Faire pousser du coton dans le Gers ? Le pari fou (et réussi) de trois agriculteurs
À Montréal-du-Gers, au lieu-dit Luzent, des champs aux fleurs blanches s'étendent à perte de vue. Le coton, cultivé à la faveur de conditions particulièrement propices, est transformé en vêtements sans quitter l'Hexagone.
Installé sur un ancien site gallo-romain, Montréal-du-Gers n'est pas seulement une cité antique et médiévale de Gascogne. Ici, au cœur du département du Gers, au pays de l'armagnac et du foie gras, le village pourrait bien devenir célèbre pour son coton. À la sortie du village, sur les coteaux argilo-calcaires de Gascogne, de vastes champs de coton s'étendent au milieu des vignes et des céréales.
Au début du mois d'octobre, Yohan de Wit et les frères Médéric et Samuel Cardeillac, des amis d'enfance, ont reçu la visite de quelques hommes en costume, prêts à acheter la production de la prochaine campagne pour le compte d'une marque de maroquinerie de luxe. « Nous ne sommes pas très doués pour les réseaux sociaux. Nous communiquons peu. Nous avons été surpris de cette visite, mais cela montre qu'il y a un intérêt pour du coton made in France », s'enthousiasme Yohan de Wit.
Sans traitement chimique
C'est en 2016 que le jeune agriculteur et ses amis se sont lancés dans le pari fou de faire pousser du coton sur leurs terres, jusque-là occupées par de la vigne et des champs de blé, de tournesol et de maïs. « Avec l'idée de diversifier notre activité, nous avons réfléchi à ce qui est important dans la vie des gens. Les Français boivent, mangent et aiment s'habiller, alors pourquoi pas avec des vêtements fabriqués avec du coton français ? »
Ils achètent leurs premières graines de coton sur un site de jardinerie en ligne et commencent par les faire pousser dans leur jardin. Ils démarrent la production sur deux hectares, puis quatre. Sept ans plus tard, les surfaces cultivées sont en passe de doubler. «Nous sommes sur un sol argilo-calcaire qui offre des conditions idéales. Nous n'avons pas mis en place de système d'irrigation. L'humidité du sol et l'eau de pluie suffisent. Les arbustes résistent bien aux périodes caniculaires » , explique volontiers Yohan de Wit.

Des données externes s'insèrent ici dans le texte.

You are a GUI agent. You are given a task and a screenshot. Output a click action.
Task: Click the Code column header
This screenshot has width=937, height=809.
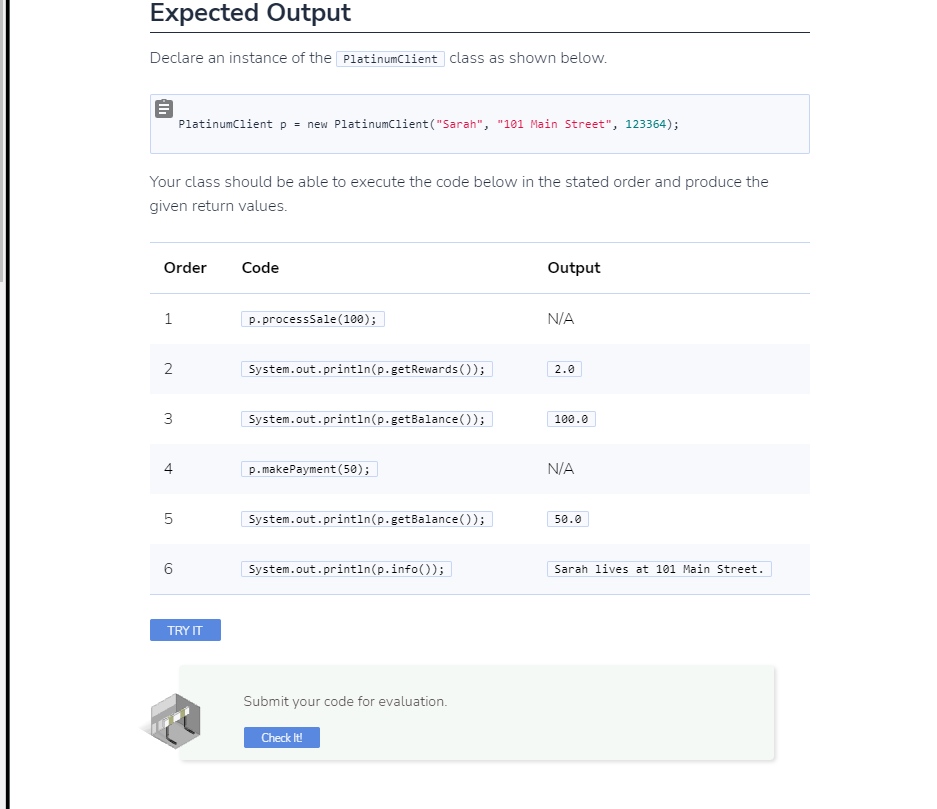point(261,268)
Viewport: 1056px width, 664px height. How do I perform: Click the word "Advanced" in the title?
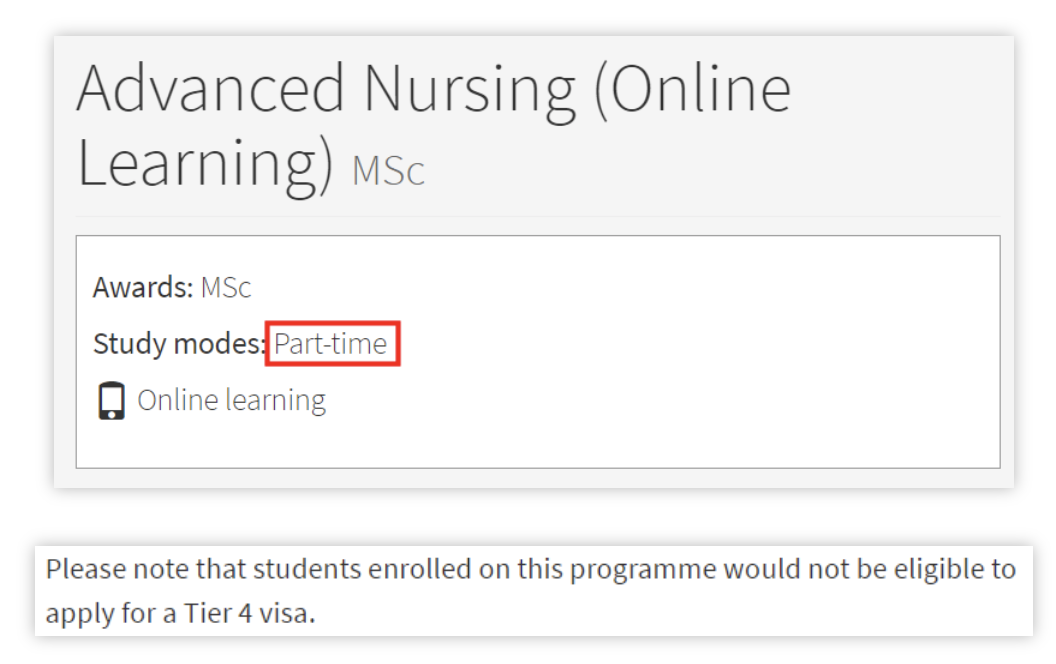(211, 88)
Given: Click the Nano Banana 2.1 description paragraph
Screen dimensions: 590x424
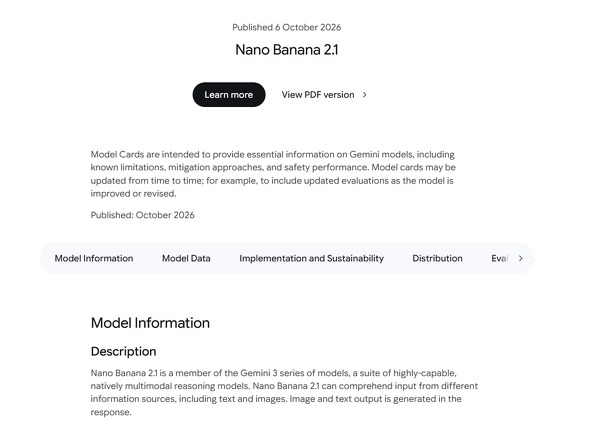Looking at the screenshot, I should coord(284,392).
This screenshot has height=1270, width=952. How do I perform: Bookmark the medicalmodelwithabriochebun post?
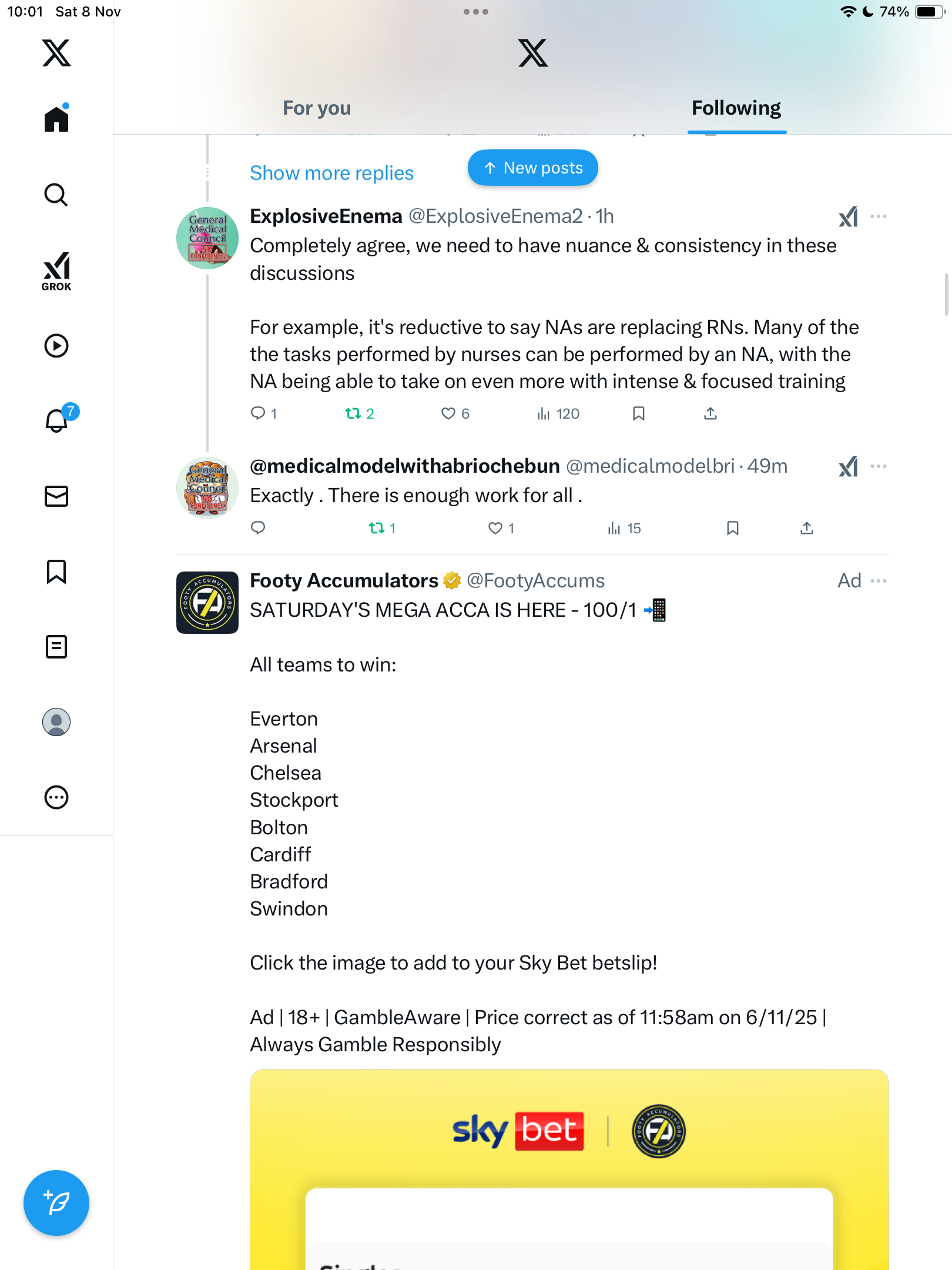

Des polos 100% made in France
Les graines semées au printemps permettent normalement de récolter les fleurs de coton fin novembre, début décembre. Mais cette année, les fleurs sont arrivées à maturité dès la mi-octobre. Sans irrigation, donc, et sans traitement chimique. La production n'est pas pour autant labellisée bio. Les volumes ne sont pas assez importants et les agriculteurs n'ont pas encore suffisamment de recul. « Les arbustes se développent sans difficulté. Cependant, notre principal souci cette année est une attaque de xanthium. Il s'agit d'une plante tropicale très invasive qui peut asphyxier le plant de coton. La seule solution est de désherber à la main, ce qui représente une tâche immense », poursuit l'agriculteur.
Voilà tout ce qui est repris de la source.